Werft: A.G. Weser, Bremen

Bau-Nr.: 155
Baujahr: 1906

 

Maschine: Dampfmaschine 260 PS

Geschwindigkeit: 7 kn

Geschichte:

10.09.1906

Im Jahr 1906 als Reserve-Feuerschiff geplant und in Auftrag gegeben, lief das Schiff am 10.09.1906 bei der Werft AG "Weser" mit der Baunummer 155 als erstes von vier Schwesterschiffen (die anderen: "Norderney", Norderney Reserve" und "Amrumbank") vom Stapel. Planungsgrundlage war, wie bei vielen anderen Feuerschiffen auch, ein Segelschiffsrumpf, auf den aber, anstelle mehrerer Masten ein einzelner, der Laternenmast, aufgesetzt wurde. Zweck eines Reserve-Feuerschiffes ist die "Vertretung" des "Stamm"-Feuerschiffes während der jährlichen Werftliegezeiten.
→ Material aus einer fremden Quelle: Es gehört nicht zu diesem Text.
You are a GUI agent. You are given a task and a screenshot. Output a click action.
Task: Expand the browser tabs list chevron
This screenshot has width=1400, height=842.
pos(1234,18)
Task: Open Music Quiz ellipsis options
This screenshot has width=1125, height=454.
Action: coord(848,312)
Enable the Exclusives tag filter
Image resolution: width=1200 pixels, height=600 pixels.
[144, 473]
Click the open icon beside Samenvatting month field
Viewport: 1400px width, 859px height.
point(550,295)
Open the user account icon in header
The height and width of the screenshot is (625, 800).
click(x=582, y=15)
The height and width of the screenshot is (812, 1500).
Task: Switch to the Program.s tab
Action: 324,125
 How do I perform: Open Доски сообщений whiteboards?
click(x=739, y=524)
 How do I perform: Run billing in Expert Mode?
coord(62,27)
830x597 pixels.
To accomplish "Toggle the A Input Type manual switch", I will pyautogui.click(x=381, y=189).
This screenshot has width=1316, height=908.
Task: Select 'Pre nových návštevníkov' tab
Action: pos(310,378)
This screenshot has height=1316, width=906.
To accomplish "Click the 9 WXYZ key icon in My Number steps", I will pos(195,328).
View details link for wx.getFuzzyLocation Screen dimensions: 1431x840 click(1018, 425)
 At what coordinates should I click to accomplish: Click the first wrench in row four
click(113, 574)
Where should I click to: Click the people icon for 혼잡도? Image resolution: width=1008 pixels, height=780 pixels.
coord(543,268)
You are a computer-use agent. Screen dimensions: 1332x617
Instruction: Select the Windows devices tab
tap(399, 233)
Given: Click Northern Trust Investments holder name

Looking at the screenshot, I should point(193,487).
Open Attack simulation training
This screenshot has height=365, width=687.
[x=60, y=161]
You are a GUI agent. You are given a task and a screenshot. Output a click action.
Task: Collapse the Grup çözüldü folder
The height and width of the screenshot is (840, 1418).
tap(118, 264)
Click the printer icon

Auf welchen Namen es getauft wurde, ist nicht ganz geklärt; sowohl der Name "Reserve Fehmarnbelt" (nach dem ersten Einsatzort), als auch "Reserve Sonderburg" (auch "Reserve.Sonderburg" mit Name "Reserve", Heimathafen Sonderburg) tauchen auf. Anhand der Schiffsglocke ist allerdings die letztgenannte Möglichkeit, also einfach "Reserve" mit Heimathafen Sonderburg (das heute dänische Sønderborg), am wahrscheinlichsten.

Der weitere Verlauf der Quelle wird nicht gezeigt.